従来の年間最多発動記録は、世界的な金融危機が世界を襲った2008年の26回だ。当時、米国発の金融ショックでKOSPI指数は年間で1900台から800台まで暴落した。同年にはKOSDAQ市場でも19回のサイドカーが発動されるなど、極めて不安定な混合相場となった。
とりわけ2008年の場合、上半期のKOSPIサイドカー発動はわずか1回にとどまった。しかしリーマン・ブラザーズ破綻が起きた同年下半期(9月以降)だけで25回のサイドカーが発動された。
今年のKOSPI市場は特定の時点に偏らず、年初から毎月高いボラティリティを維持している。2月に3回の発動を皮切りに、3月には1カ月でなんと7回のサイドカーが発動された。4月は3回、先月は6回と激しい浮沈が続いた。今月に入っても1日に買いサイドカーが発動されるなど、上半期ベースではすでに過去最大水準のボラティリティを記録中だ。

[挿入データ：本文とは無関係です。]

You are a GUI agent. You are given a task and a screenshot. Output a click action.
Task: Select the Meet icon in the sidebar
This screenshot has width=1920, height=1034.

市場関係者は、今年の株式市場がこのように乱高下する主因として、半導体市況に対する強い期待感と外部リスクを挙げている。
人工知能(AI)需要の急拡大で大型半導体株に資金が大量流入し指数が急騰する一方、AI投資の遅延懸念や半導体のピークアウト(頂点通過)観測が浮上するたびに投資心理が急速に冷え込み、指数が急落するシーソーゲームが繰り返されているとの分析だ。
ただし証券業界では、このような短期の急騰落の中でも、韓国株式市場の中長期的な右肩上がりの基調自体は損なわれないとの見方に重心が移っている。
半導体市況全般の回復基調と世界的なAI投資拡大のモメンタムがなお健在である以上、ボラティリティ相場が繰り返されても、市場の本質的な方向性が曲がったわけではないとの評価だ。
サイドカーは、先物市場の急激な変動が現物市場に与える衝撃を最小化するために運用される制度だ。KOSPIサイドカーは、KOSPI200先物価格が前日終値比5%以上の上昇または下落状態を1分以上維持した場合に発動される。